Memanusiakan Manusia
KLIK BALIKPAPAN – Abdullah bin Hudzafah. Namanya mewangi dalam lembar catatan emas sejarah kegemilangan Islam. Beliau salah satu Sahabat yang amat bernyali.
Abdullah menjadi satu dari enam Sahabat, yang diutus Rasulullah menyampaikan surat pada penguasa non Muslim agar memeluk Islam.
Beliau diutus menemui Raja Persia Raya yang kala itu memiliki kekuasaan luas dan hebat.
Tanpa takut, Abdullah menemui Raja Persia Raya. Saat membaca pembuka surat dari Rasulullah, Raja itu murka. Lalu, menyobek-nyobek surat tersebut. Abdullah diseret keluar.
Raja Persia itu meminta pasukannya membawa kembali Abdullah untuk disiksa. Dengan pertolongan Allah, Abdullah lolos dari pengejaran. Abdullah kembali ke hadapan Rasul dan melaporkan kejadian itu.
Rasul berdoa: semoga Allah merobek-robek kerajaan Persia.
Tak butuh waktu lama, Raja itu mati dibunuh dan kerajaannya luluh lantak.
Di masa Khalifah Umar bin Khattab, Abdullah menjadi salah satu tawanan Kerajaan Romawi. Beliau dirayu Raja Romawi agar meninggalkan Islam dan memeluk Kristen degan imbalan kebebasan dirinya.
Tapi, Abdullah menolak. Raja merayu lagi, “Akan kubagi setengah kekuasaanku menjadi milikmu.”
Sekali lagi Abdullah menolak, bahkan dengan lantang menegaskan, “Andai kau beri seluruh kekuasaan dan kekayaanmu, tidak sedetik pun aku tinggalkan agama Muhammad.”

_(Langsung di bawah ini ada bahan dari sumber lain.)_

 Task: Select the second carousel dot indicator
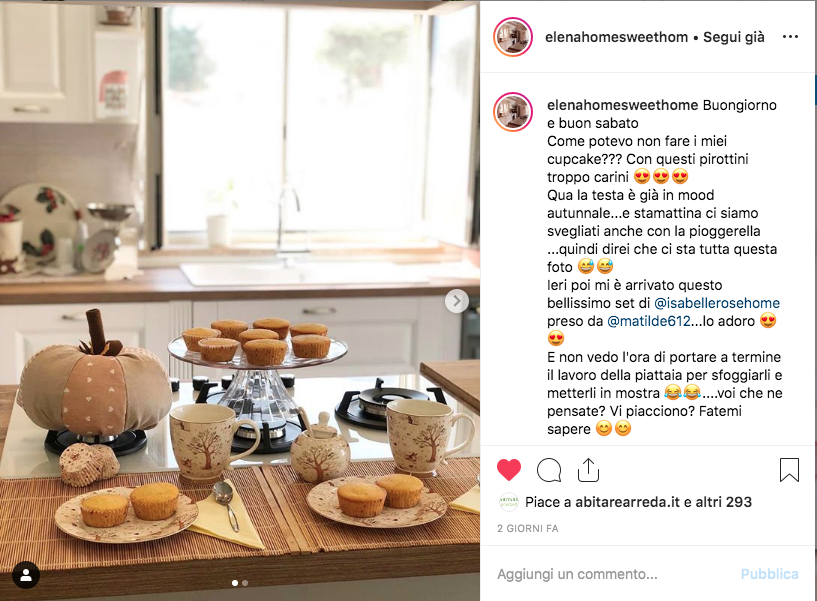245,583
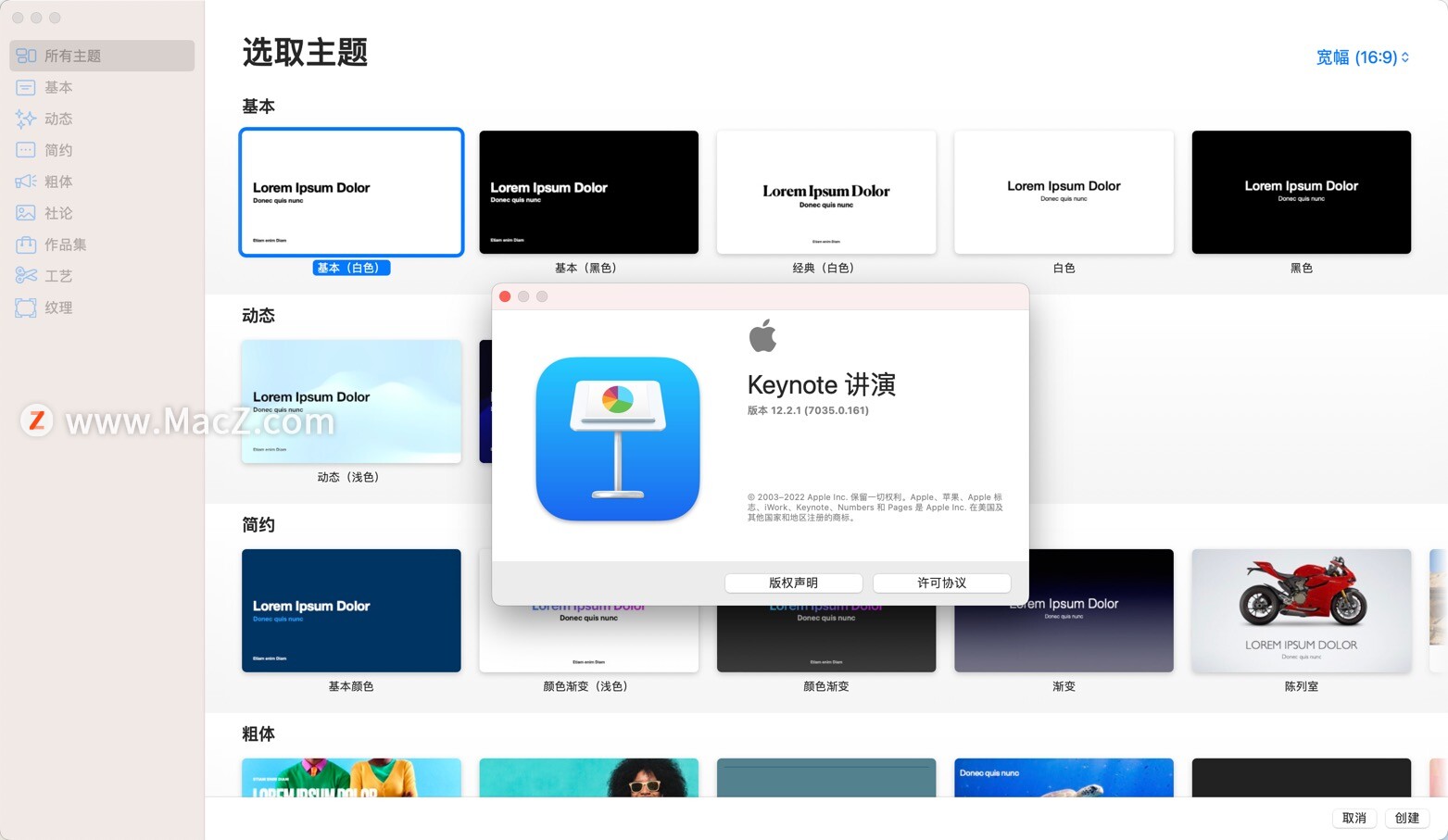
Task: Click the 基本 category icon in sidebar
Action: point(25,87)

Raja itu murka, lalu meminta algojo menyalibnya. Beliau akan dijatuhi hukuman mati. Saat sudah disalib, rayuan datang dari para algojo. Tapi, beliau tetap menolak.
Sang Raja penasaran. Lantas meminta algojo melepaskan Abdullah dari tiang salib. Beliau dihadapkan pada Raja. Ia meminta Abdullah untuk sujud padanya. Tapi, Abdullah menolak.
Lantas Raja itu meminta algojo menyiapkan wadah besar seperti wajan yang bawahnya dibakar dan berisi minyak panas.
Salah satu tawanan Muslim lain, diseret hidup-hidup lalu dilempar dalam wadah itu. Sekejap, kulitnya mengelupas, daging terpanggang dan meregang nyawa dalam hitungan detik.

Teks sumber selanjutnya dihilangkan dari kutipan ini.